> **PROVIDED RECORDS**:
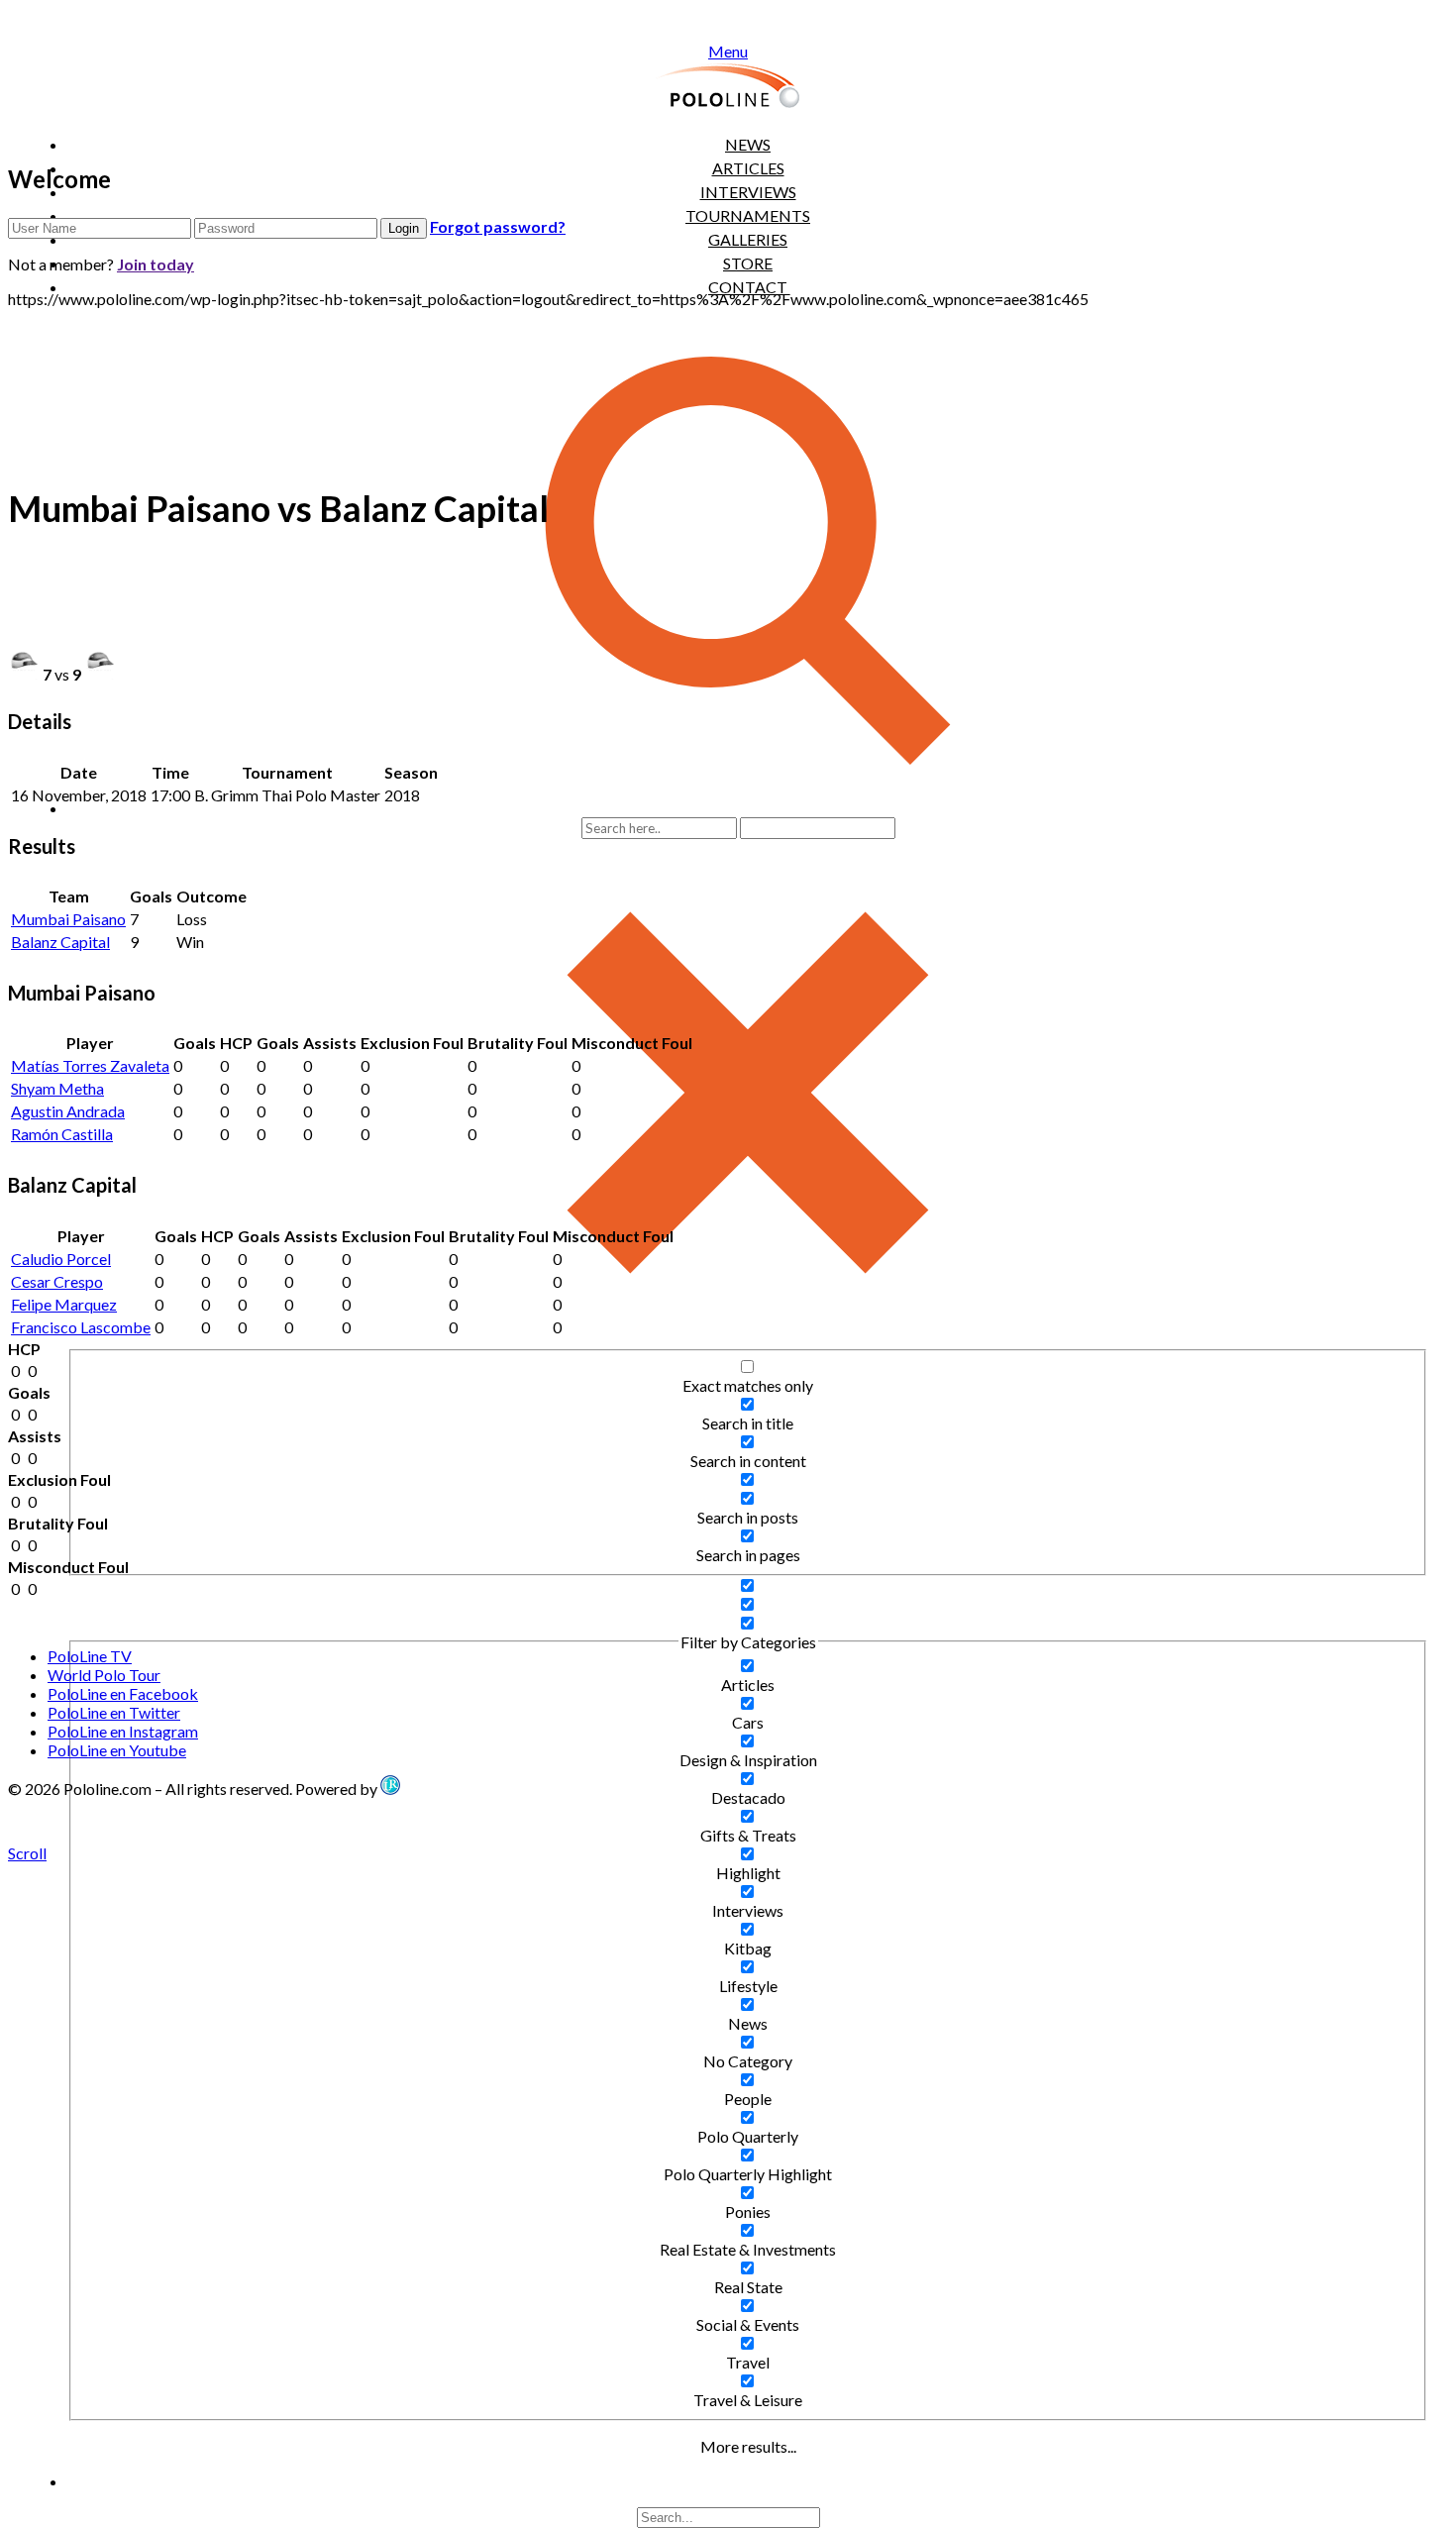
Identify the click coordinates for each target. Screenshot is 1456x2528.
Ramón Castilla (62, 1133)
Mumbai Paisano (68, 918)
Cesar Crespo (57, 1281)
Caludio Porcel (61, 1258)
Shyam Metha (57, 1088)
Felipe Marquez (64, 1304)
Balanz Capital (60, 941)
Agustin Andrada (68, 1111)
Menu (728, 51)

> **WHAT THIS TASK INVOLVES**: Copy the listing exactly. No images belong in the copy.

> **EXERCISE OUTPUT**:
Identify the click coordinates for each target. Screenshot is 1456x2528.
Ramón Castilla (62, 1133)
Mumbai Paisano (68, 918)
Cesar Crespo (57, 1281)
Caludio Porcel (61, 1258)
Shyam Metha (57, 1088)
Felipe Marquez (64, 1304)
Balanz Capital (60, 941)
Agustin Andrada (68, 1111)
Menu (728, 51)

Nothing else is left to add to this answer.